● TUGAS ANDA
Dalam kutipan bacaan tentang nostalgia skripsi di bawah, berapa suhu yang pertama kali dirasakan penulis di Daejeon?

● KUTIPAN BACAAN
Nostalgia Skripsi: Dari Depok ke Daejeon
Berbagi kisah bagaimana laboratorium dan ruang riset membuat saya tak hanya belajar sains—tapi juga belajar gagal, berpikir, dan menjadi manusia. Sebuah nostalgia cerita lama, tapi selalu terkenang.
⚠️ Catatan: Tulisan ini cukup panjang. Kalau kamu sedang membaca sambil menunggu kopi diseduh atau sekadar iseng di sela-sela jam makan siang, mungkin ini bukan saat yang tepat. Tapi kalau kamu sedang ingin menyelami kembali kenangan, merenungi pilihan-pilihan akademik, atau sedang berpikir untuk menempuh riset di luar negeri, tulisan ini bisa jadi teman yang pas.
Dari Universitas Indonesia ke KAIST
Perjalanan Skripsi yang Tak Terlupakan
Beberapa tahun lalu, saya mendapatkan kesempatan langka yang hingga kini tetap saya anggap sebagai titik balik penting dalam hidup: menyelesaikan skripsi di luar negeri, di kota Daejeon, Korea Selatan. Musim dingin menyambut saya saat itu—dingin yang nyata, menusuk hingga tulang, bukan sekadar metafora. Ini adalah kali pertama saya merasakan suhu minus dua puluh derajat Celsius, dan saya jelas tidak siap. Jaket saya terlalu tipis, kulit saya mengelupas, dan setiap hembusan angin terasa seperti hukuman dari dewa musim.

● BAHAN YANG DISEDIAKAN
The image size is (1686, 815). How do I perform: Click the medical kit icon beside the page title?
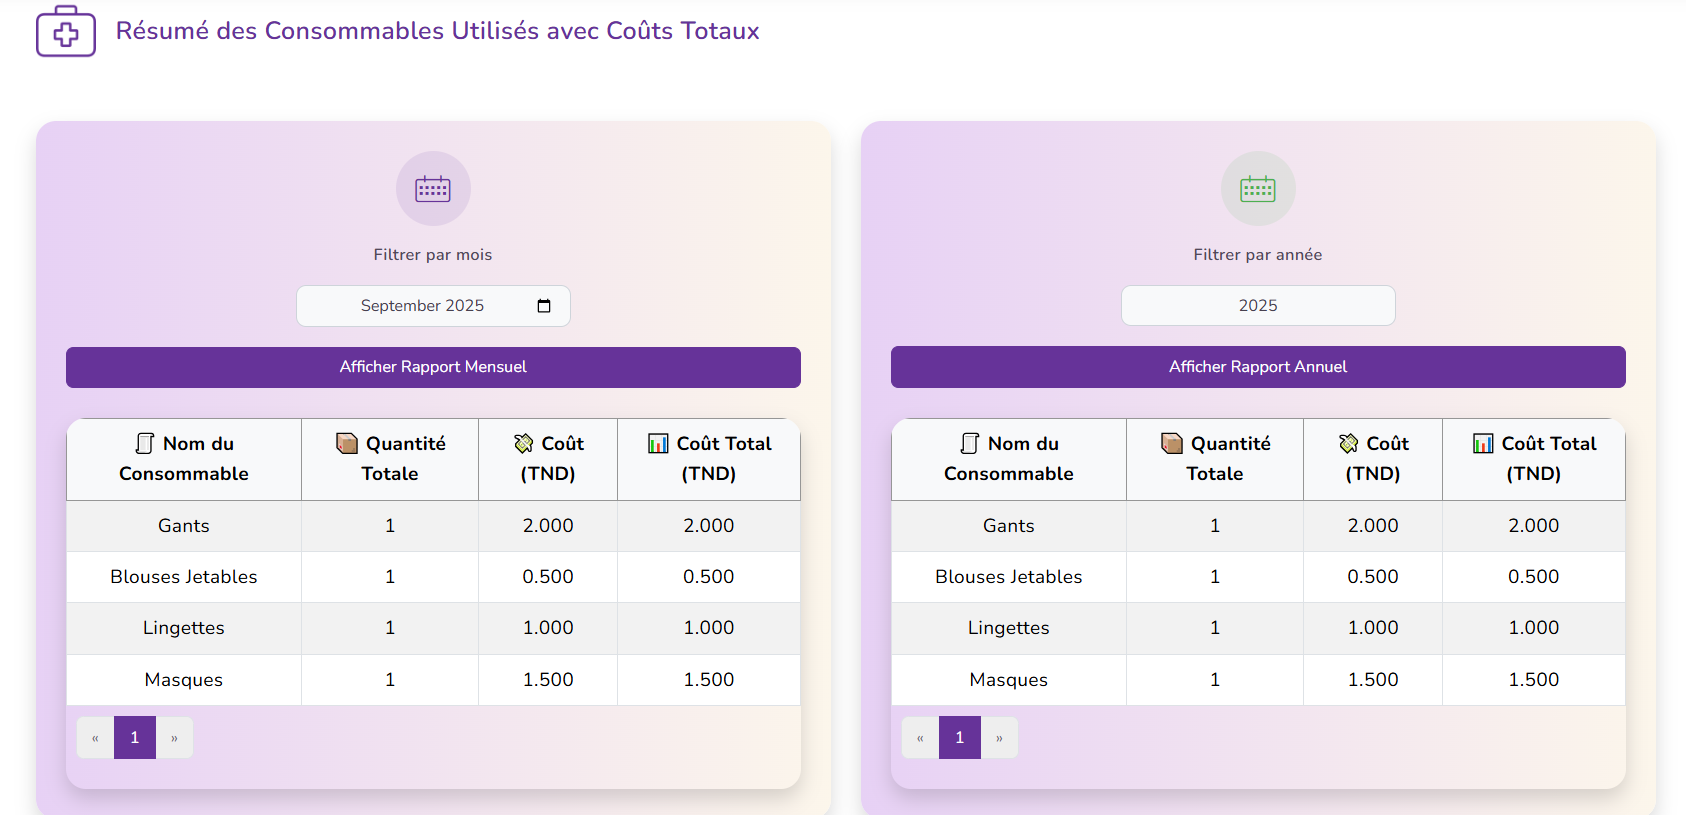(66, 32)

● HASIL TUGAS
Minus dua puluh derajat Celsius.